5/10, I'll just stay in the Shire, thanks.
Fantasia from The Neverending Story is full of odd characters, luck dragons, and swashbuckling adventures. It's hard to tell how fun Fantasia actually is, though, because Bastian spends so much of this book being an utter ass and accidentally erasing his own memory. He keeps creating monsters and then Atreyu has to fix everything for him after he leaves? Um, OK.
2/10 if I have to hang out with Bastian at any point.
8. Lyra’s World
His Dark Materials features quite a few parallel universes, but Lyra's home world is definitely the most fun. There are talking polar bears. Everyone gets their own little animal soul mate! If it wasn't for the shady theocratic officials kidnapping and murdering children, this would be an awesome place to visit.

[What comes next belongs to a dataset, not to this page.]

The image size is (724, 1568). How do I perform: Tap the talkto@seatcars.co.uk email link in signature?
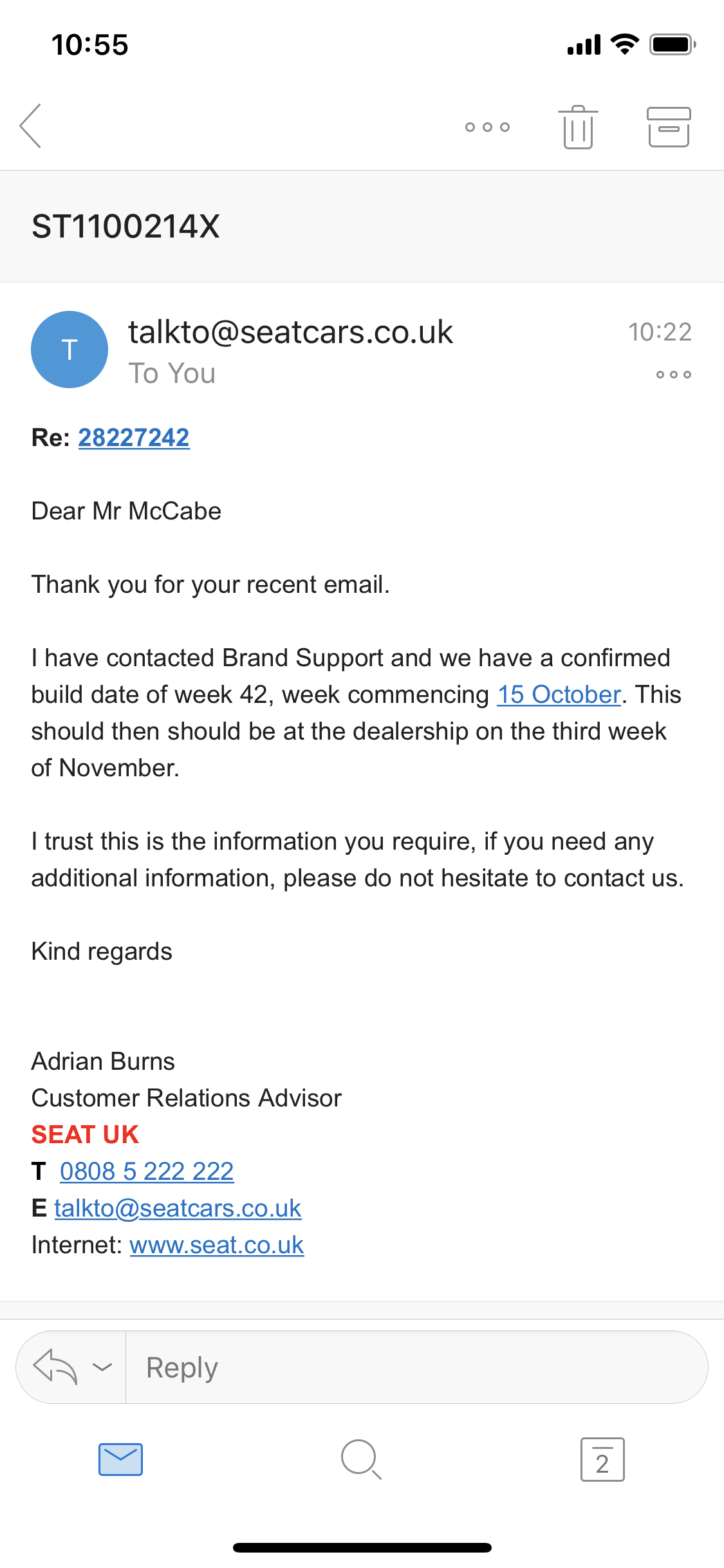point(178,1208)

7/10, I'd like a dæmon, please.
Look, were all of my favorite fictional worlds as a kid based around having cool pets? ...maybe. But Dinotopia just looked so gorgeous in those illustrations. I mean, just look at that cover. We would have wanted to visit even if there weren't dinosaurs all over the place. Although the dinosaurs didn't hurt, either.
9/10, it looks pretty, but I don't know if people curb their dinosaurs.
10. Willy Wonka's Chocolate Factory
When you're a child, Willy Wonka's chocolate factory sounds unbelievably great. Chocolate everywhere! So what if the factory workers are unpaid and several children are murdered on the tour? But then you get older... and you start to wonder if he's putting all of those murdered children into the candy... and it kind of ruins the illusion.
1/10, I'm calling the Better Business Bureau.
Alice's adventures in Wonderland sound like a terrific lark when you're a little kid. Disappearing cats and mad tea parties! What fun! Pick up that book as an adult, though, and you are reading a straight up horror story. If I was transported to Wonderland I would maybe just spend the whole time weeping in a corner, trying not to get eaten by anything.
2/10, not following any white rabbits anytime soon.